**Stored records**.

◇ ◇ ◇ ◇ ◇ ◇ ◇

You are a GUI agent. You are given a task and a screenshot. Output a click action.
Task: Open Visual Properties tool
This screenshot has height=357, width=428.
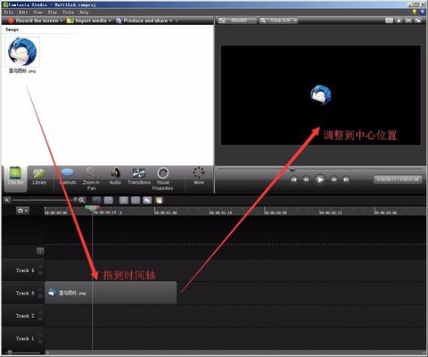[162, 179]
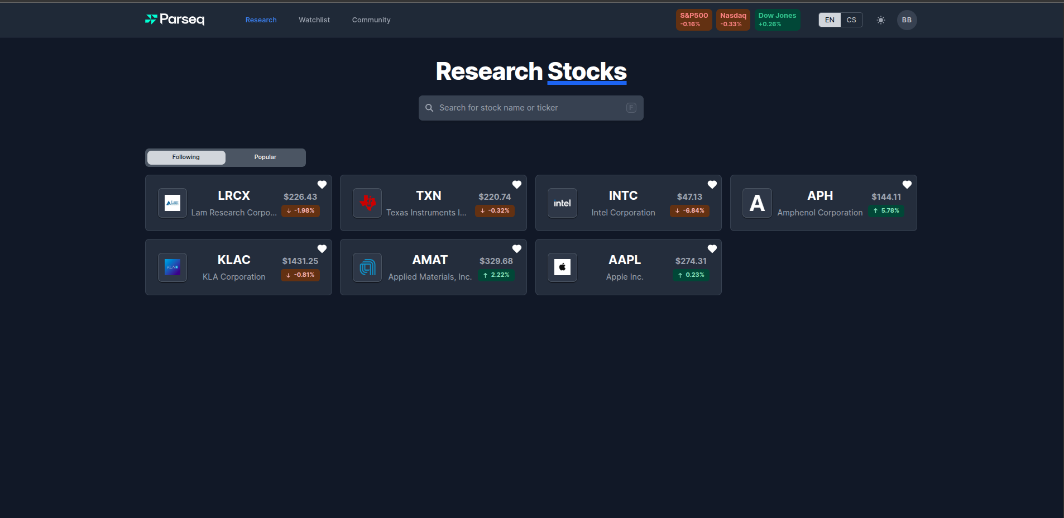The width and height of the screenshot is (1064, 518).
Task: Click the Dow Jones index badge
Action: pos(777,20)
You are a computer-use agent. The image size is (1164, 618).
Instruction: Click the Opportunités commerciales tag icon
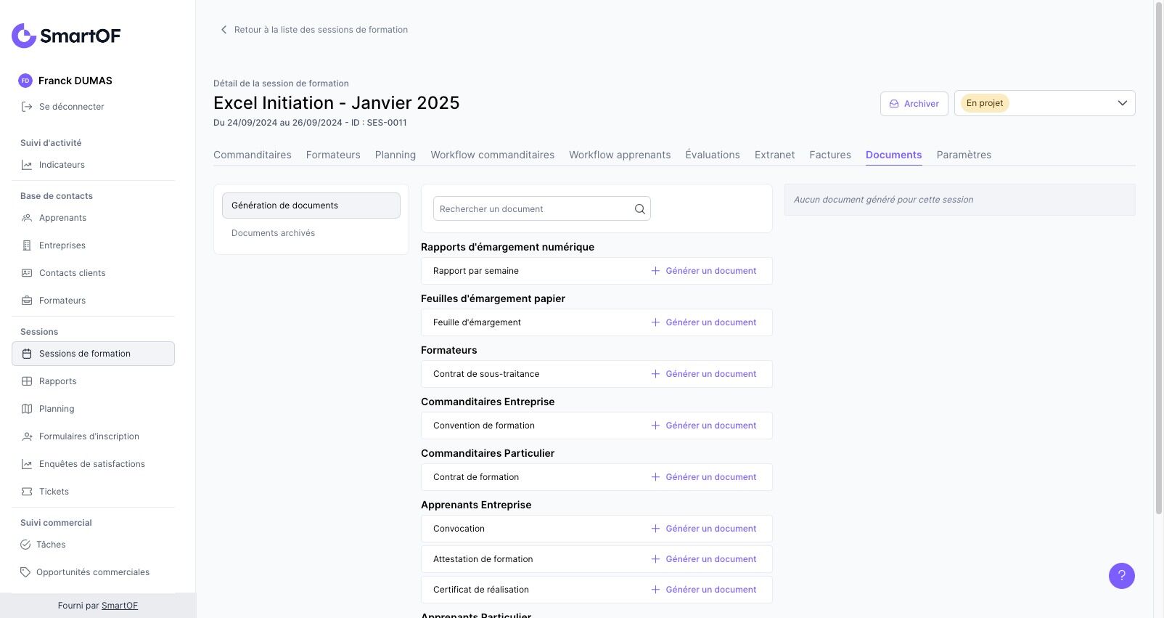pos(25,572)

◇ ◇ ◇ ◇ ◇ ◇ ◇

**Directions for this task**. Turn all of the items above into a numbered list with one line per entry, skipping blank lines and leaving the pictures out.

**Written answer**.
1. You are a GUI agent. You are given a task and a screenshot. Output a click action.
2. Task: Open Visual Properties tool
3. This screenshot has height=357, width=428.
4. [162, 179]
5. The width and height of the screenshot is (1064, 518).
6. Task: Click the Dow Jones index badge
7. Action: pos(777,20)
8. You are a computer-use agent. The image size is (1164, 618).
9. Instruction: Click the Opportunités commerciales tag icon
10. pos(25,572)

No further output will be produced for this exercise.